Disputationes adversus astrologiam divinatricem

Pico della Mirandola morì, ancora giovane, forse avvelenato, a Firenze il 17 novembre 1494. Morì prima di aver terminato un altro trattato, in cui prendeva posizione contro le scienze occulte, Disputationes adversus astrologiam divinatricem [Discussioni contro l’astrologia indovina].Questo impegno teorico contro l’astrologia, che pretende di derivare dal corso e dalla natura degli astri le vicende della vita umana, era d’altronde coerente con la sua esaltazione del libero arbitrio: se l’uomo è artefice del proprio destino, la sua vita non può dipendere dagli influssi astrali.

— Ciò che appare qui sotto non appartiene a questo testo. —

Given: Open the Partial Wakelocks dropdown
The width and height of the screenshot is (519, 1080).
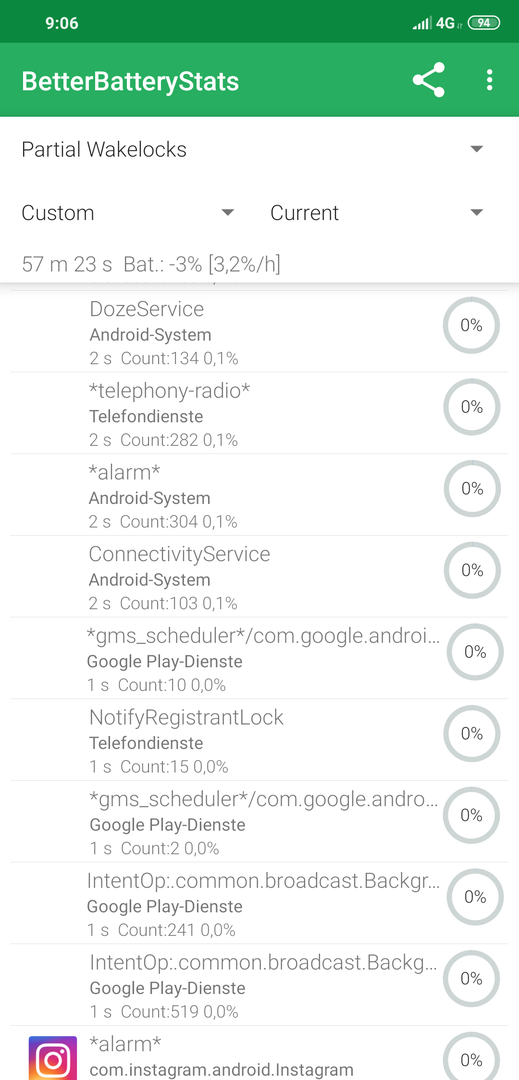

Per quanto riguarda la magia, Pico esalta la sola magia naturale, che non infrange l’ordine del mondo, ma piuttosto lo asservisce, utilizzando tutte le energie che sono disseminate in natura; respinge invece la magia dei negromanti, che invocano spiriti e demoni.Per quanto riguarda la cabala – l’arte divinatoria che si pone di svelare il futuro attraverso il calcolo e la combinazione di numeri, lettere e segni – Pico della Mirandola ritiene che serva a penetrare i misteri divini e che sia in accordo perfetto non solo con le dottrine della Chiesa e della filosofia cristiana, ma anche con quelle di Pitagora e di Platone.